Different makes of ophthalmoscope will be made differently and the means of repair will be different but there are things that will be similar.
Here are some of the aperture/ graticule applications you may find and what they are for. I do not pretend to understand some of the deeper medical terms, so consult your medical dictionary or ask someone who does.

a. Large round circle of light. This is a wide-angle beam and illuminates the largest area possible.

b. Middle sized circle of light. Allows easier access through an un-dilated and in the peripheral examination. Good for children.

c. Small round circle of light or macular beam.
This is designed to look at the macula, (a small area lying slightly to the side of the centre of the retina of the eye and is the region of best vision). Being a small area of light it causes less pupil reaction and less discomfort for the patient.
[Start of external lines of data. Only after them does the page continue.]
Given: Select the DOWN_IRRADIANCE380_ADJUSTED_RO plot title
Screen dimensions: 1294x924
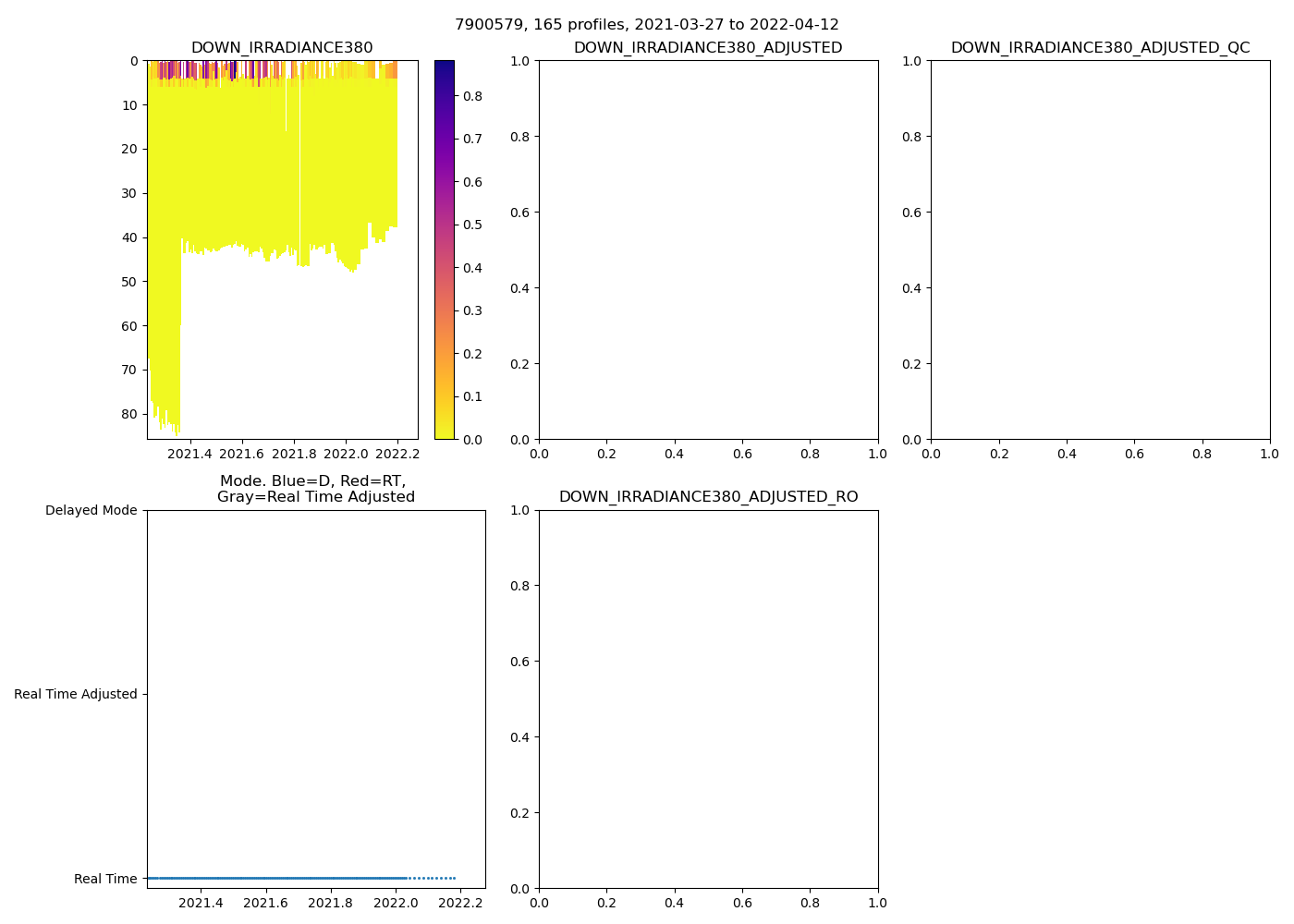Looking at the screenshot, I should 708,497.
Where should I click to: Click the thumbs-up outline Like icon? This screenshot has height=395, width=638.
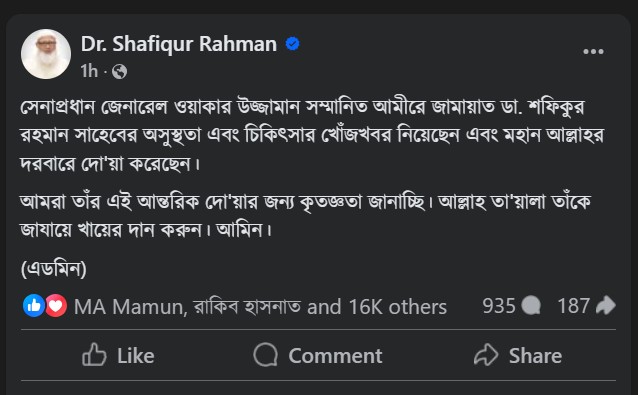click(94, 355)
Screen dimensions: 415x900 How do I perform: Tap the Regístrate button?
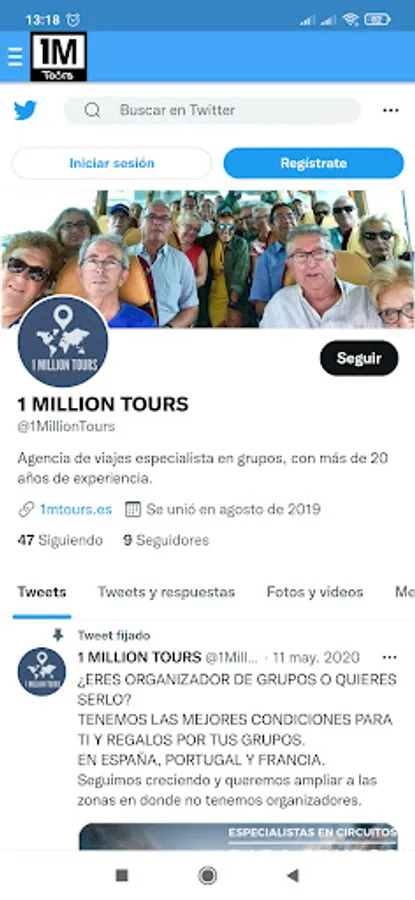tap(313, 163)
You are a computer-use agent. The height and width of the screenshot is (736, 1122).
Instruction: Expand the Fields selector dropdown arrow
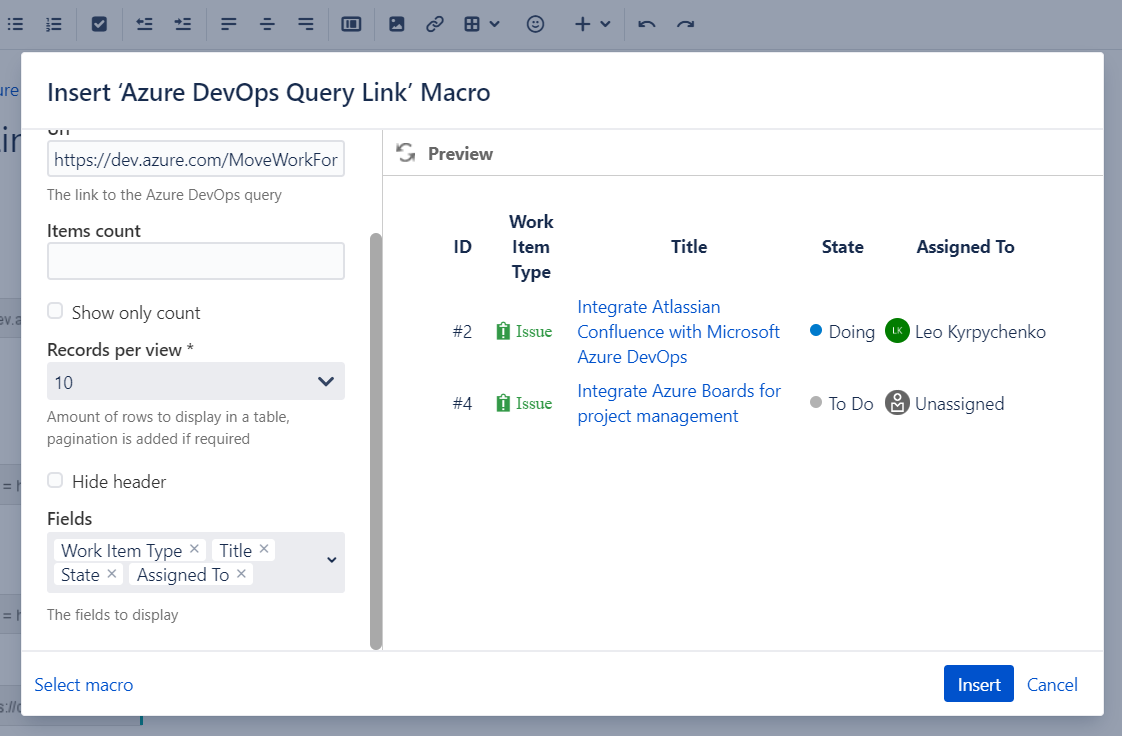(x=332, y=561)
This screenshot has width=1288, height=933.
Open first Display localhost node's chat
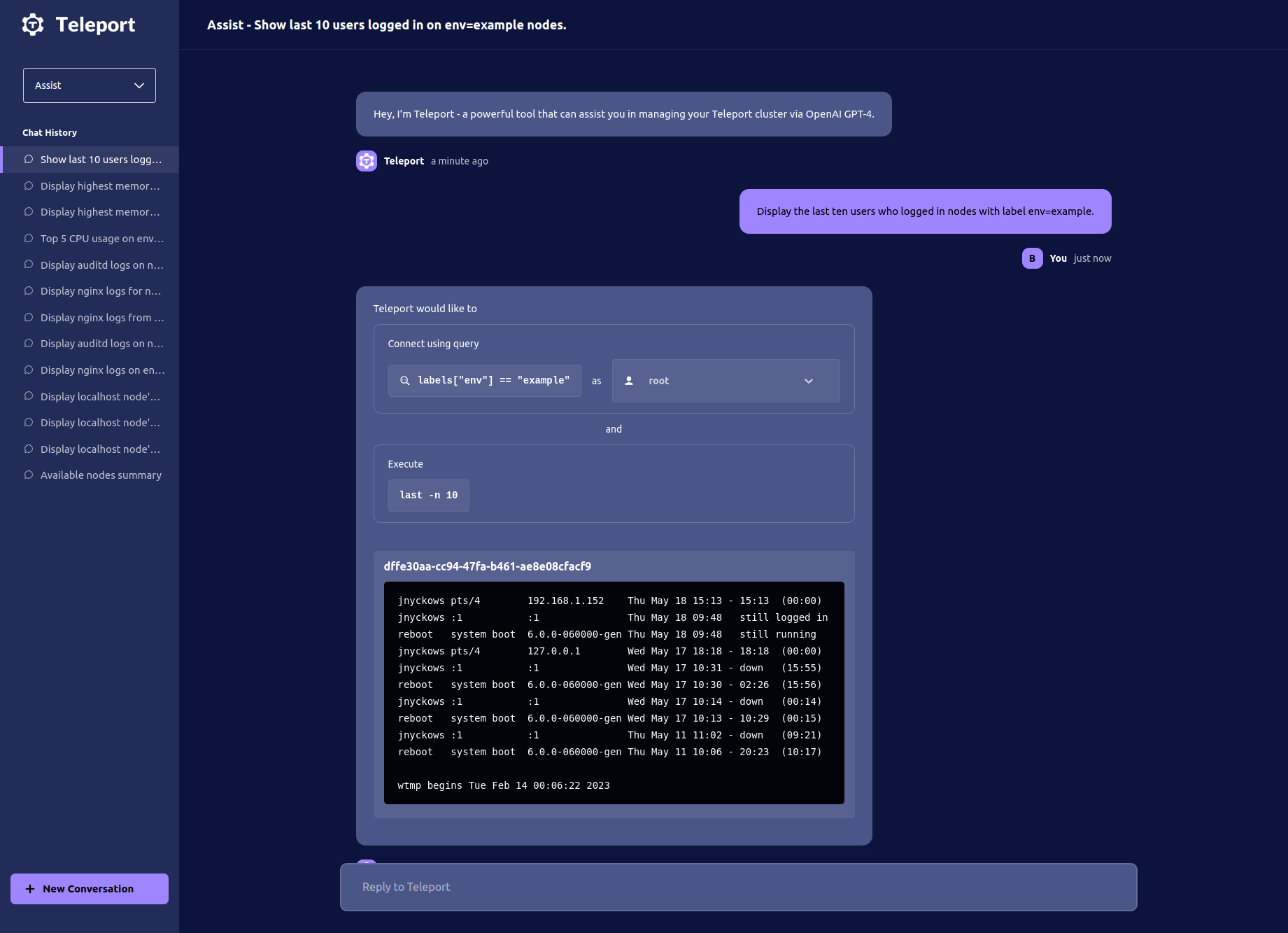[101, 397]
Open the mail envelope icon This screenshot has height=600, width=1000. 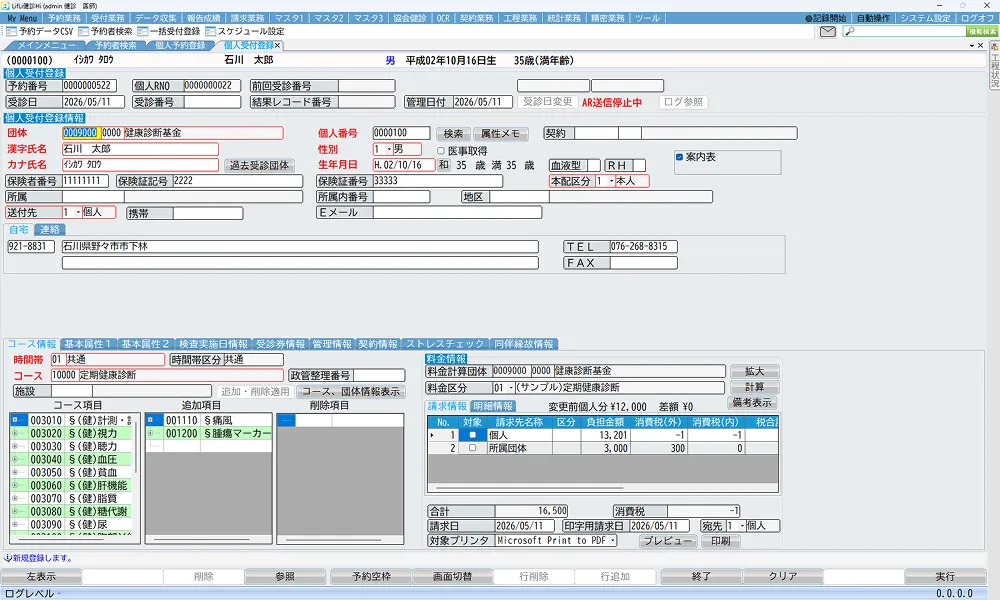(827, 31)
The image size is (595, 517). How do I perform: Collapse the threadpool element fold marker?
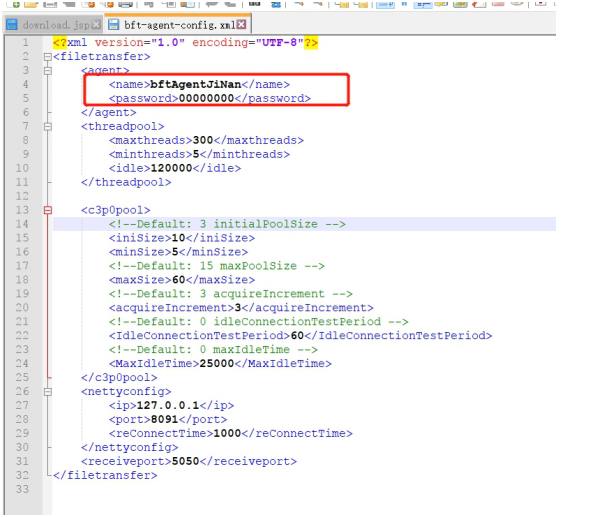point(47,127)
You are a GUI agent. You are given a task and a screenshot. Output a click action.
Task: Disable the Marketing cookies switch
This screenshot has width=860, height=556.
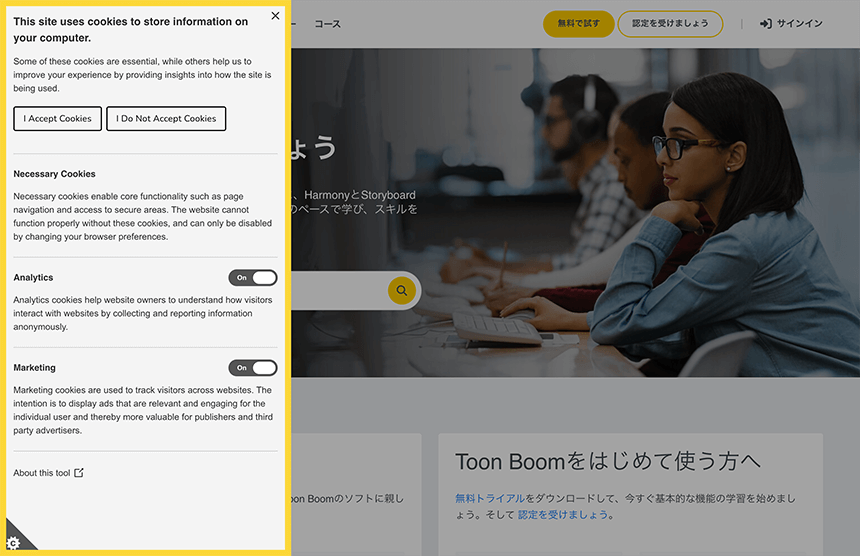tap(252, 368)
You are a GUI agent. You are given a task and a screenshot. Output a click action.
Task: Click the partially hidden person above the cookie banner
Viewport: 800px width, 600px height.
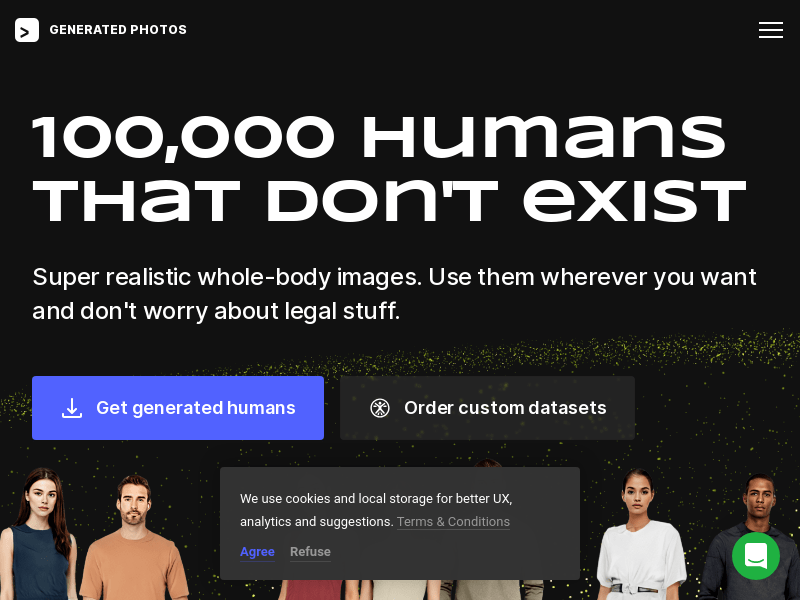coord(488,463)
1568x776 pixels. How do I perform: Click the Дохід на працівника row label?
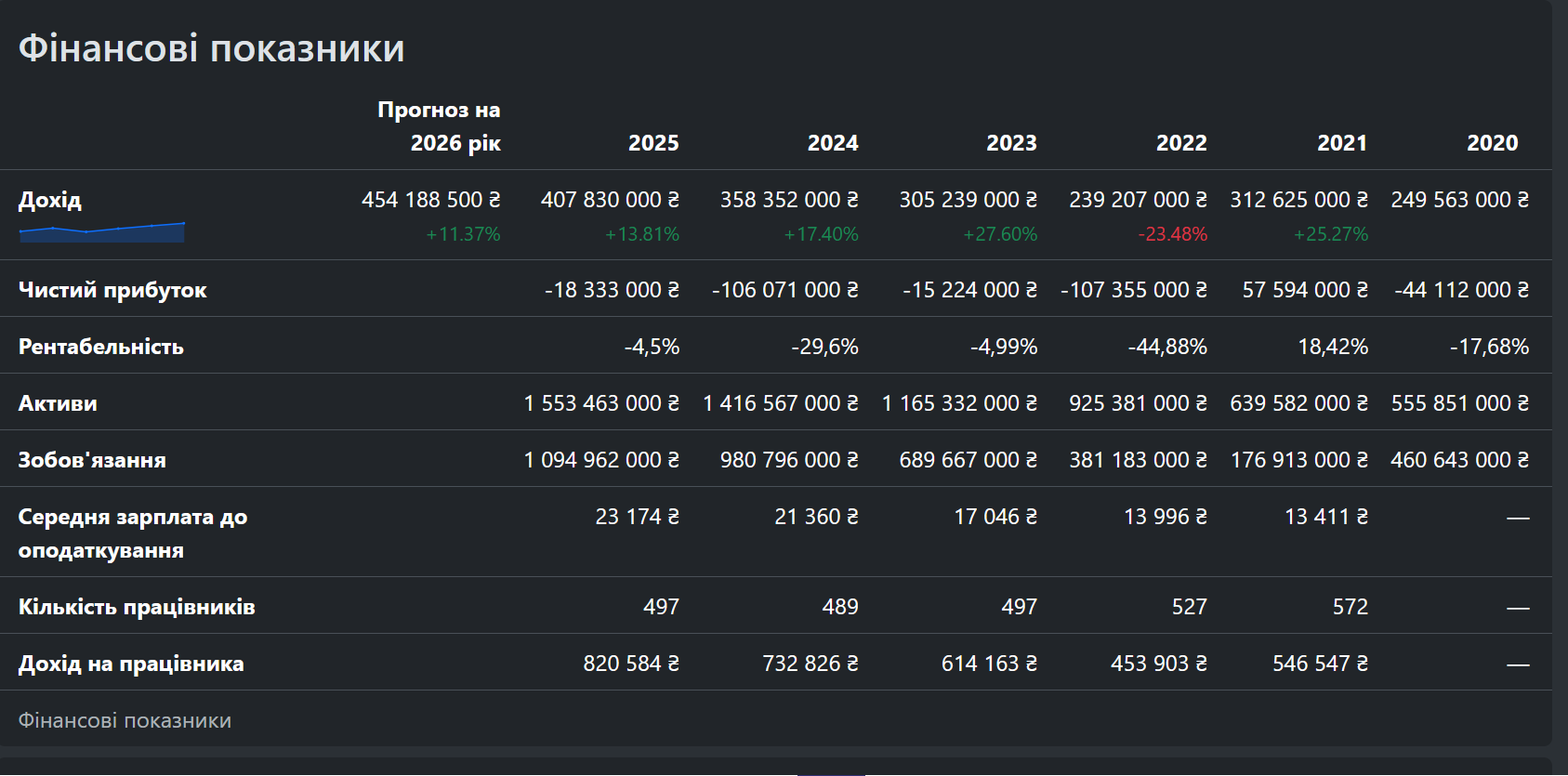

d. A thin vertical slit. Used to determine retinal elevations and depressions, but may also be used to assess anterior (front) chamber depth.

e. Fixation star or cross. Projects an image on to the retina to assess the degree and direction of eccentric fixation as a result of, for example, macula degeneration.

f. Glaucoma. Projects an image on to the retina to assess the optic cup/disc ratio as an aid to glaucoma diagnosis.
Glaucoma is a disease of the eye causing increased pressure within the eyeball which can damage the retina and result in loss of sight.

g. Red free. This green filter is used to examine the blood vessels of the eye in detail, by filtering out the red. The blood vessels are shown as black against a dark green background.

h. Cobalt blue. Used with Fluorescein dye for the detection of corneal scars and scratches.